Anabel Flores se desempeñaba como reportera de la fuente policiaca en El Sol de Orizaba, donde realizaba nota diaria e investigaciones criminales, su labor informativa la colocó en una situación de alto riesgo en Veracruz, entidad históricamente hostil para el ejercicio periodístico.

La noche del 8 de febrero de 2016, Anabel fue privada de la libertad de su domicilio en el municipio de Orizaba por un grupo armado que se hizo pasar por agentes ministeriales, un día después, su cuerpo fue localizado sin vida en el estado de Puebla y a casi una década de los hechos, el crimen permanece impune.

ARTICLE 19 subrayó que el caso de Anabel Flores no es un hecho aislado, sino parte de un patrón estructural de violencia contra periodistas en México, donde desde el año 2000 han sido asesinados más de 170 comunicadores presuntamente por motivos relacionados con su labor informativa.

Veracruz encabeza esta estadística a nivel nacional, con más de 30 periodistas asesinados, consolidándose como uno de los estados más peligrosos para ejercer el periodismo.

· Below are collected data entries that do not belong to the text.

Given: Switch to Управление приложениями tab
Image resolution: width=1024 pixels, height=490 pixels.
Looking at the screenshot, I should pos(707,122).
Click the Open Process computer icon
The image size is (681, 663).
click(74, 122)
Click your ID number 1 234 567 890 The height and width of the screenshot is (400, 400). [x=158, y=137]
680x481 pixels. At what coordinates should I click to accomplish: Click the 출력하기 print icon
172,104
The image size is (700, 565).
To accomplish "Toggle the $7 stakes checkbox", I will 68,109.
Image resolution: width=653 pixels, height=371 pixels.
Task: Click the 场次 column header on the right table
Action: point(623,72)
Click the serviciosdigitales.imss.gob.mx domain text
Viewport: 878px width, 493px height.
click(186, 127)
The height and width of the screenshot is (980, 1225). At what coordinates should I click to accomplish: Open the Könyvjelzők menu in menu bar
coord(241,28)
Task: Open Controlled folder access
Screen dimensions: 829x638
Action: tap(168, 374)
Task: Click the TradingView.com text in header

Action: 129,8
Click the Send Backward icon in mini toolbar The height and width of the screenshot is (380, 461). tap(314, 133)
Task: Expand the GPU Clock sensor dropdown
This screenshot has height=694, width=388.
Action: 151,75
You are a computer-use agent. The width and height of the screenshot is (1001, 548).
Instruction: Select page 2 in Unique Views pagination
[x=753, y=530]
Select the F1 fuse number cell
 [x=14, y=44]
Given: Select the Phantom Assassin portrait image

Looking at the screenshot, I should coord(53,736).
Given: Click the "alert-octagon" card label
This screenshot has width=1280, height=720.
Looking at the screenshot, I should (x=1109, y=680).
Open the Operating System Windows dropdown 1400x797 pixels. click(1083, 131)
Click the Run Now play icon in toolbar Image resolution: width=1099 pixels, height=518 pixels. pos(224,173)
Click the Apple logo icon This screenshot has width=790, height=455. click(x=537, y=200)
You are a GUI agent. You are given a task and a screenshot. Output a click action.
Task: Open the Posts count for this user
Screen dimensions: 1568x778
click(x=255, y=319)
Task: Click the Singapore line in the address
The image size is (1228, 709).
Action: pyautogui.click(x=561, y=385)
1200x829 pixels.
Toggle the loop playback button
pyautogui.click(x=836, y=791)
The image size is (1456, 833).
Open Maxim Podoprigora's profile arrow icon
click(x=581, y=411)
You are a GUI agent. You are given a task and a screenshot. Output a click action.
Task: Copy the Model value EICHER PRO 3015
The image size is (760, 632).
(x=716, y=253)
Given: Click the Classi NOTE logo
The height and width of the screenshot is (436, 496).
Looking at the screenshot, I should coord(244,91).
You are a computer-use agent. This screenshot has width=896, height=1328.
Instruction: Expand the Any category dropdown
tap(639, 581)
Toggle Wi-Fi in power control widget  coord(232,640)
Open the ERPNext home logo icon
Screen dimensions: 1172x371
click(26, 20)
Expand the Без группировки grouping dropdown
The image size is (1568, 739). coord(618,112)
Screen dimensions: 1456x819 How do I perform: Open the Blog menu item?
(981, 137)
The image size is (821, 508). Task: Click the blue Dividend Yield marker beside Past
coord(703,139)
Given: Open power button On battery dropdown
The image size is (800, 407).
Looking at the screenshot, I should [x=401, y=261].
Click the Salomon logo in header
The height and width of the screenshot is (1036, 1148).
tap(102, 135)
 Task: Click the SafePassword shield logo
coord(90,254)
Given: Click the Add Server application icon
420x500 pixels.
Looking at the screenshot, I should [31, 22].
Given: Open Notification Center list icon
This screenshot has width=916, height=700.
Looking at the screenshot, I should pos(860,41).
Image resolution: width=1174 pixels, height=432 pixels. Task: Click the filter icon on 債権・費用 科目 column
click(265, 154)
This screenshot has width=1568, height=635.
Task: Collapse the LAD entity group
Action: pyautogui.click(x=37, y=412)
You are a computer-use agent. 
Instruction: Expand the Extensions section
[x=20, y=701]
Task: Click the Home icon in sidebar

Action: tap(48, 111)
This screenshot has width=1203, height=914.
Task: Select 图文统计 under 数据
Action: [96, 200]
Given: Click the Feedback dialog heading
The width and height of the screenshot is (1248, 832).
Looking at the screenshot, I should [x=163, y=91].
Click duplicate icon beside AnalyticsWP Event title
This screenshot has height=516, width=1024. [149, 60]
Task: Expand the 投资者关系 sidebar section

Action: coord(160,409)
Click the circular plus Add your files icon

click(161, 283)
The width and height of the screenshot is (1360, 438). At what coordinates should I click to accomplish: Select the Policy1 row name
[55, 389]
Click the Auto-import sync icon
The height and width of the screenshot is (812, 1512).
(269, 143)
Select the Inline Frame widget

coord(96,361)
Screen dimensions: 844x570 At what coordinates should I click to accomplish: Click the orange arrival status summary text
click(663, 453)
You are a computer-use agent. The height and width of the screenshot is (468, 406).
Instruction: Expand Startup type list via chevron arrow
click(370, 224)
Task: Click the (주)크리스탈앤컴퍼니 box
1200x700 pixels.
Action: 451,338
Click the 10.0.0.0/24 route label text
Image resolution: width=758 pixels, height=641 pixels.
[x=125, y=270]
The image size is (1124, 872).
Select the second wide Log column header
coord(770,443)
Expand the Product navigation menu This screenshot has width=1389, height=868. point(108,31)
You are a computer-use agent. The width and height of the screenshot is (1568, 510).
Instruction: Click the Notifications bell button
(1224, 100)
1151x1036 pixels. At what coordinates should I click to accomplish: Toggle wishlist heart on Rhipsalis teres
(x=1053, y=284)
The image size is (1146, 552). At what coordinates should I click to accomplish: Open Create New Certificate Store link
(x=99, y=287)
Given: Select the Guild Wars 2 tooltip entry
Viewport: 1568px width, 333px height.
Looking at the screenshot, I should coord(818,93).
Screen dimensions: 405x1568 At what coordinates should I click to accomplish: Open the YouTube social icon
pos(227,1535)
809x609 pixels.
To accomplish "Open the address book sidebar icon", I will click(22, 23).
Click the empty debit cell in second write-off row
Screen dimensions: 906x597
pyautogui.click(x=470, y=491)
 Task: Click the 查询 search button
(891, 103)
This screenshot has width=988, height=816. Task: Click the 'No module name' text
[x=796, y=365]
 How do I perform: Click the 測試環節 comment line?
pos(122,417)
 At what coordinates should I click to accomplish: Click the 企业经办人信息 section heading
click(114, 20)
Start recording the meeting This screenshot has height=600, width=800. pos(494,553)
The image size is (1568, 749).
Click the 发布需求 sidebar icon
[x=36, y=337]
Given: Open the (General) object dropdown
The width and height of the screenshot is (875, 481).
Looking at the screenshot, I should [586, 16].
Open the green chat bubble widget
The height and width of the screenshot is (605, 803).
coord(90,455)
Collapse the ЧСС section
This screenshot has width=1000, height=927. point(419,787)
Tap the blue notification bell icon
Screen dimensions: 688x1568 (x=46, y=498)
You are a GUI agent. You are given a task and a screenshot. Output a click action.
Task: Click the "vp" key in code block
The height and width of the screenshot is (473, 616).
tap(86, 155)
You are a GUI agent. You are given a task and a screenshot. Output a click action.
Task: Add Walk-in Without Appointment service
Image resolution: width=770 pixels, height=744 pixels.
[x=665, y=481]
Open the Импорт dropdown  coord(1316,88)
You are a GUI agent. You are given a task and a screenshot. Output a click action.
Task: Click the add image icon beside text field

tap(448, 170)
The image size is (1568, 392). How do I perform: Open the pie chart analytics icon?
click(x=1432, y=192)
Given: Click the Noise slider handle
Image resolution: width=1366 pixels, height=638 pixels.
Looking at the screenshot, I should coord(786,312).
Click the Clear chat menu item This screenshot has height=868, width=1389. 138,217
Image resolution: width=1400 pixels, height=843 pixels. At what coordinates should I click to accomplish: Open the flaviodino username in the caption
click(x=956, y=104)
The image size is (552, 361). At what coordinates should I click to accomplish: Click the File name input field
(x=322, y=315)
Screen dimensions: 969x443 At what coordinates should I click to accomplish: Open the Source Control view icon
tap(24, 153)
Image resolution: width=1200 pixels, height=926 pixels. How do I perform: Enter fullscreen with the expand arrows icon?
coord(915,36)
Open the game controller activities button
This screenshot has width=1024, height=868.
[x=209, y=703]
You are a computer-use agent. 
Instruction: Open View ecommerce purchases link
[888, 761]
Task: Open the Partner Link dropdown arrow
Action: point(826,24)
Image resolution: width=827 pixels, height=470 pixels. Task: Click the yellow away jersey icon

Esta cifra refleja no solo la presencia del crimen organizado, sino también la omisión y debilidad institucional para prevenir, investigar y sancionar las agresiones.

La organización advirtió que la impunidad es el principal factor que perpetúa esta violencia: la mayoría de los asesinatos de periodistas no han sido esclarecidos, lo que envía un mensaje de tolerancia y deja en total indefensión a quienes informan sobre temas sensibles como seguridad, corrupción y crimen.

“Seguimos exigiendo justicia por Anabel”, reiteró ARTICLE 19, al llamar a las autoridades a reabrir y profundizar las investigaciones con un enfoque de libertad de expresión y a garantizar condiciones reales de protección para la prensa.

A nueve años del asesinato de Anabel Flores, su caso sigue siendo un recordatorio de que, en Veracruz y en México, informar continúa costando la vida, mientras la justicia sigue sin llegar.